Just as the industry shifted from renting videotapes to DVDs in the 90s, the format is now shifting to downloadable digital content but the industry has failed to keep up with consumer demand. While illegal downloading is wrong, the enormous success of sites like iTunes and NetFlix (only available in the US) has shown that when people are given a legal alternative to accessing content they will use it. It would be fabulous to see a store like Aro, with it’s reputation for quality content, allowed to make their stock legally available for sale or rent online. The gatekeepers of the industry, however, have made it very difficult for local businesses like these to adapt to meet the needs of their customers and therein lies the tragedy.

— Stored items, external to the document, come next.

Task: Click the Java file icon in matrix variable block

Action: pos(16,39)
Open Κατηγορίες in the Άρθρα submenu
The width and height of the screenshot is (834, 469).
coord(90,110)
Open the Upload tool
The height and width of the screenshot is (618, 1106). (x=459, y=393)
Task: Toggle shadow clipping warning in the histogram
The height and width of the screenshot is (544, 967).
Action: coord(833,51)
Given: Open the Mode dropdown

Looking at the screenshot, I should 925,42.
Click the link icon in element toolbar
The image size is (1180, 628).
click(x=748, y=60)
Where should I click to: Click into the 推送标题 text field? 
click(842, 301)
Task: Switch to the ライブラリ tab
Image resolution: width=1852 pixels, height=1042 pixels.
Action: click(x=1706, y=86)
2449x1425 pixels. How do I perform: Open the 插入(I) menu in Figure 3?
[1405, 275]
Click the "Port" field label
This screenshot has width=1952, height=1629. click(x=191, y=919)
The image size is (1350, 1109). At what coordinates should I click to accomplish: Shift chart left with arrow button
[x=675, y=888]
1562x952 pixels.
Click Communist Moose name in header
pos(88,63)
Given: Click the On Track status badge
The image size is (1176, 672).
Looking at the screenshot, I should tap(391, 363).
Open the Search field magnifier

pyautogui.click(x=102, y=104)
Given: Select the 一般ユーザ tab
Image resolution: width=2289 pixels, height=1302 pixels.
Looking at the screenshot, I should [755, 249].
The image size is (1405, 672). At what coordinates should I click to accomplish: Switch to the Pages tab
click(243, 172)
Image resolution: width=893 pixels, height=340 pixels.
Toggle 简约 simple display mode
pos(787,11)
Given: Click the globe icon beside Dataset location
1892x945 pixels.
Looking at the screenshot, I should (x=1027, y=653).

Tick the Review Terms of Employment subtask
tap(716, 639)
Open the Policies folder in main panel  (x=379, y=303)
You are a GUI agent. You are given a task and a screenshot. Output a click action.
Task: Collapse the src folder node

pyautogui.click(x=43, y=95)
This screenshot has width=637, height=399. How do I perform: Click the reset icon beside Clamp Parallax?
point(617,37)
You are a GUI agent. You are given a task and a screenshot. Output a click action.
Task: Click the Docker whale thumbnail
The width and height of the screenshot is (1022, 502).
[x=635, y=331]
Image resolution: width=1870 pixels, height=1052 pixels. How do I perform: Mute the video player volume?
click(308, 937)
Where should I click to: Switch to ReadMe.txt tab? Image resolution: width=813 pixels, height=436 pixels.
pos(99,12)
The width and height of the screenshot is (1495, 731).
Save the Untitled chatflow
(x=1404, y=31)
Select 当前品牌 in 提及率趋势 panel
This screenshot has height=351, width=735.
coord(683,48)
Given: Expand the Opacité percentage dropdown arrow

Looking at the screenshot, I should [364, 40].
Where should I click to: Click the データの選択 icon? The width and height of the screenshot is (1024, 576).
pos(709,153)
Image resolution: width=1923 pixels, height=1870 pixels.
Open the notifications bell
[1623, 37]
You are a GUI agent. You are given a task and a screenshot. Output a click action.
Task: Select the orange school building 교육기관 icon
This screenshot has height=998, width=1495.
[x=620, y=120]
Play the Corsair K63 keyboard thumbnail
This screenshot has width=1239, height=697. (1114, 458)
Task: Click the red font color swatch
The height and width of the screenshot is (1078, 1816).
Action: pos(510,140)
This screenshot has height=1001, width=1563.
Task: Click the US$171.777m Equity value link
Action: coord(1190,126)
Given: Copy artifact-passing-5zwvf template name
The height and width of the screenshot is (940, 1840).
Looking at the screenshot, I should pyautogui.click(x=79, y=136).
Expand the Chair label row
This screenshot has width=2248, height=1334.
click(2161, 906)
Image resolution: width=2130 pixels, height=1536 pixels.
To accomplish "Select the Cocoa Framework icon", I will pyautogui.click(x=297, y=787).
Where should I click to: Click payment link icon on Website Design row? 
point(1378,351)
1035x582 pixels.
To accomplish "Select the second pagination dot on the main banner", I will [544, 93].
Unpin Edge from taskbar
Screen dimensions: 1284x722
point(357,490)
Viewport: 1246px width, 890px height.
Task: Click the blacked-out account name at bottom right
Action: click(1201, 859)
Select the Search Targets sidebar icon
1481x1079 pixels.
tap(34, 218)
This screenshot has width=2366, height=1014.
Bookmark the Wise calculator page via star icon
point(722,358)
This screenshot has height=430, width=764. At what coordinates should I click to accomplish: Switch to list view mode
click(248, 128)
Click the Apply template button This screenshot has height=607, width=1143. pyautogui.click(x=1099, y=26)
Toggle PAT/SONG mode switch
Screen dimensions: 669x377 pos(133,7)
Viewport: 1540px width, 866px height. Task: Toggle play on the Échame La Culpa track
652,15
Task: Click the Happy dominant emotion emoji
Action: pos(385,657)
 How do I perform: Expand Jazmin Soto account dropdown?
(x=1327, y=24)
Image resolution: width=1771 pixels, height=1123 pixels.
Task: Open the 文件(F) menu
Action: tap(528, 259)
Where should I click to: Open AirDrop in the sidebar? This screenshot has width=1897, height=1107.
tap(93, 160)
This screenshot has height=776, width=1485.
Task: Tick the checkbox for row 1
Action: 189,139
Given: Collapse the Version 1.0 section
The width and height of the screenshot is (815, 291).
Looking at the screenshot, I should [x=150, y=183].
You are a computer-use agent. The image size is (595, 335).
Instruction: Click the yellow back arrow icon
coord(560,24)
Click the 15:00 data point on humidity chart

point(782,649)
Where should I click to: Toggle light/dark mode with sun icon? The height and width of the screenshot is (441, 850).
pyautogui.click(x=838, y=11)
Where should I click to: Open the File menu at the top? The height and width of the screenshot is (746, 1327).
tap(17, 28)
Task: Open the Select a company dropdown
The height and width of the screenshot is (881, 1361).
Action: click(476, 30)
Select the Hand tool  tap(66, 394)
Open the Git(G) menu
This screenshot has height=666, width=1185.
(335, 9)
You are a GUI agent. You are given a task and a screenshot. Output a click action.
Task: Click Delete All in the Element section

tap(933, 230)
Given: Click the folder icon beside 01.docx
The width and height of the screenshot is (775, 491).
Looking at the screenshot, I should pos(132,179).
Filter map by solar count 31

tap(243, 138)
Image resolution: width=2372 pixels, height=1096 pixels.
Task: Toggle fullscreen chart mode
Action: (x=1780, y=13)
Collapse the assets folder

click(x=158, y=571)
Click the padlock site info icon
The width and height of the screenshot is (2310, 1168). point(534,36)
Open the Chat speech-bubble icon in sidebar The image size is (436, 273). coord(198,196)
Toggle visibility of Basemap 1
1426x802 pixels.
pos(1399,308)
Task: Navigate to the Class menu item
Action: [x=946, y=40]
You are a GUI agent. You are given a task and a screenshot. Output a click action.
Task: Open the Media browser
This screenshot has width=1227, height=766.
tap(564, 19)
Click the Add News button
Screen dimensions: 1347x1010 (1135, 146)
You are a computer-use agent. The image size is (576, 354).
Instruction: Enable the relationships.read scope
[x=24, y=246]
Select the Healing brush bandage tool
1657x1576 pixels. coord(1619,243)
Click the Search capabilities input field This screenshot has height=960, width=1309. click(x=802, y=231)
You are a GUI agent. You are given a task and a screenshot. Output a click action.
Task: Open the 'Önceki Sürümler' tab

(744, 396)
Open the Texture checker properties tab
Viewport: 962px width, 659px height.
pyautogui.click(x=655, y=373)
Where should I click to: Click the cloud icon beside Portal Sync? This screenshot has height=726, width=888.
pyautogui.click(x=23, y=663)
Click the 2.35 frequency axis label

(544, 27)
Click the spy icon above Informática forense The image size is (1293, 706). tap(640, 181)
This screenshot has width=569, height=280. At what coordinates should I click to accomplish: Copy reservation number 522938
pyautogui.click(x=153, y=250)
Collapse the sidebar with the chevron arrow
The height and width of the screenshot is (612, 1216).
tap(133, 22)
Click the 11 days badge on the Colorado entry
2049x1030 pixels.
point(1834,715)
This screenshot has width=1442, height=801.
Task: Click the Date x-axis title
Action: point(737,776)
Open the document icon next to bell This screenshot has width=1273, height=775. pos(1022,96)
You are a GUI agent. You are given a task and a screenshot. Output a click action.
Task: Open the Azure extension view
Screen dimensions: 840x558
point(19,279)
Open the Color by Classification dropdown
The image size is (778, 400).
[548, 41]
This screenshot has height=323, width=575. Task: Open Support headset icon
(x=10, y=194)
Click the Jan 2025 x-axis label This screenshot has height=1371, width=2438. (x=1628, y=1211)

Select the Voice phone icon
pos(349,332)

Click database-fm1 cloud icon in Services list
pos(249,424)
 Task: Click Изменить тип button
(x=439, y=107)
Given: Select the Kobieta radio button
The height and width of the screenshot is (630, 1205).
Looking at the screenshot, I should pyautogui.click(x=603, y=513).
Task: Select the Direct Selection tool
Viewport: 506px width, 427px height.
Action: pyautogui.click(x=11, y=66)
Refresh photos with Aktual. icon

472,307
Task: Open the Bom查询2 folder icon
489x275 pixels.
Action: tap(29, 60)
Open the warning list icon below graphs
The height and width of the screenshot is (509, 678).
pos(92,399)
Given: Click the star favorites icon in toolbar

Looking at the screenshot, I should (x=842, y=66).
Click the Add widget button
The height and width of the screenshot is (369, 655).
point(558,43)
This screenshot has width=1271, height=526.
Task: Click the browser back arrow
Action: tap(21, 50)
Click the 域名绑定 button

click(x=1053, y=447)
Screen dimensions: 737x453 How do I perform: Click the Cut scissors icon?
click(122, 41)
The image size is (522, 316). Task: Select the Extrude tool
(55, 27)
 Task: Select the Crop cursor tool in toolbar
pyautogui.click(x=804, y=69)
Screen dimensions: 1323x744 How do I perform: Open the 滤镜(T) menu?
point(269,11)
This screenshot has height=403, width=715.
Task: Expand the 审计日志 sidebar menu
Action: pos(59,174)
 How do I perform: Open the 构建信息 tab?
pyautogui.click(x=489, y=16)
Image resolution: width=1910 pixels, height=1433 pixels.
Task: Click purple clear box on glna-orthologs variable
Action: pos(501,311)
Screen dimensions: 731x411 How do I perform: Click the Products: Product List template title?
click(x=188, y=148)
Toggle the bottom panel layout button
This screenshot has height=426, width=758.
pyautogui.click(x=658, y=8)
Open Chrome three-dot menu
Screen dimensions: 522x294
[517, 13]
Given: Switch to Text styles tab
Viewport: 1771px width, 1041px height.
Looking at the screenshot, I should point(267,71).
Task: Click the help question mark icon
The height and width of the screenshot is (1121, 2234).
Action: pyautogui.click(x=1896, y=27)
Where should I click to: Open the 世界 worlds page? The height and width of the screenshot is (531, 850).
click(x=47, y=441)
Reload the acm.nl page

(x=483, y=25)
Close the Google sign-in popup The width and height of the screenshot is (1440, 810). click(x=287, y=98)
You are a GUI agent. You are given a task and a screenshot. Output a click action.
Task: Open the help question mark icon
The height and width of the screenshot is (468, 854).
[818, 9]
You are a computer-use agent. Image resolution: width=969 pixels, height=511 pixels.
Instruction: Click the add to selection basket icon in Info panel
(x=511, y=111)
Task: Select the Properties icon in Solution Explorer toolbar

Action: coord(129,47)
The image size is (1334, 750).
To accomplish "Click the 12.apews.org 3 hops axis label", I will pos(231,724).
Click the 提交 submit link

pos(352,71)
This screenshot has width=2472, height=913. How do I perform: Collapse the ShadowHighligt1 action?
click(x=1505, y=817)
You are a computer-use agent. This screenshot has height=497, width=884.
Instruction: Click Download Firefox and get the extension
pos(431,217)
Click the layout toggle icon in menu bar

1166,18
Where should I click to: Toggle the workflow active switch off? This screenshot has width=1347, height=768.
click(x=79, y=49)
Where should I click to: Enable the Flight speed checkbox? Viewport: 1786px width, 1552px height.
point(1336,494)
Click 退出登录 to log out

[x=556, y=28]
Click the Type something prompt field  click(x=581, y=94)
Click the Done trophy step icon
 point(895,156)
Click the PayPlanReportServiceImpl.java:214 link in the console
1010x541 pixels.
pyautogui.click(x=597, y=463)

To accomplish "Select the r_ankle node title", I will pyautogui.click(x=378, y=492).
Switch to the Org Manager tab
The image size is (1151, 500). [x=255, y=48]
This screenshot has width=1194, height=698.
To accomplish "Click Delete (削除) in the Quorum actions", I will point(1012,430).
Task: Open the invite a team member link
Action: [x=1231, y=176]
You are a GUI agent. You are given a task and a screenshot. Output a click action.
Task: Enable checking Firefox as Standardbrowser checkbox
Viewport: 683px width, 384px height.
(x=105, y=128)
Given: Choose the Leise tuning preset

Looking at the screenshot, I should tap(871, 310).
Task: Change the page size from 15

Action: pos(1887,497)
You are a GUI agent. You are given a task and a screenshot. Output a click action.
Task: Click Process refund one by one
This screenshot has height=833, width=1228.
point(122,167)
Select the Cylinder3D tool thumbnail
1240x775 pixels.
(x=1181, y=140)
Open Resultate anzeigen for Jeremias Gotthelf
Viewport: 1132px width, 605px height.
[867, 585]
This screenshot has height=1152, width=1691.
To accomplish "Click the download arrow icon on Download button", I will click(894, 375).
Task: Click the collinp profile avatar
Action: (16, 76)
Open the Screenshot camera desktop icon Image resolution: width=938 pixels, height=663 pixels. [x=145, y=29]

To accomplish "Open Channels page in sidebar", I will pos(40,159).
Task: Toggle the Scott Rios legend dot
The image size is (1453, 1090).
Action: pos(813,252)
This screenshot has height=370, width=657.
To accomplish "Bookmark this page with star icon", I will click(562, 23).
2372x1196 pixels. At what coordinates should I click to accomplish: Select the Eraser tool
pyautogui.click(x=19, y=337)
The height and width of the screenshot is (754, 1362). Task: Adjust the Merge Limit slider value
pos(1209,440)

As mentioned, overall the film industry is doing remarkably well despite its crocodile tears over enormous losses due to piracy (and we’re yet to see concrete statistics backing up these claims). A recent study in to entertainment spending (called “The Sky is Rising” – google it) found that the film industry was indeed booming: with global film/tv spending increasing US$100 Billion in the past 10 years. Language like “piracy” and “cannabalises” is no more than industry propaganda that avoids the issue of an industry failing to adapt. That said, I don’t think this is Aro Video’s fault at all, but that of the suppliers they depend on. Blame them, not the customers.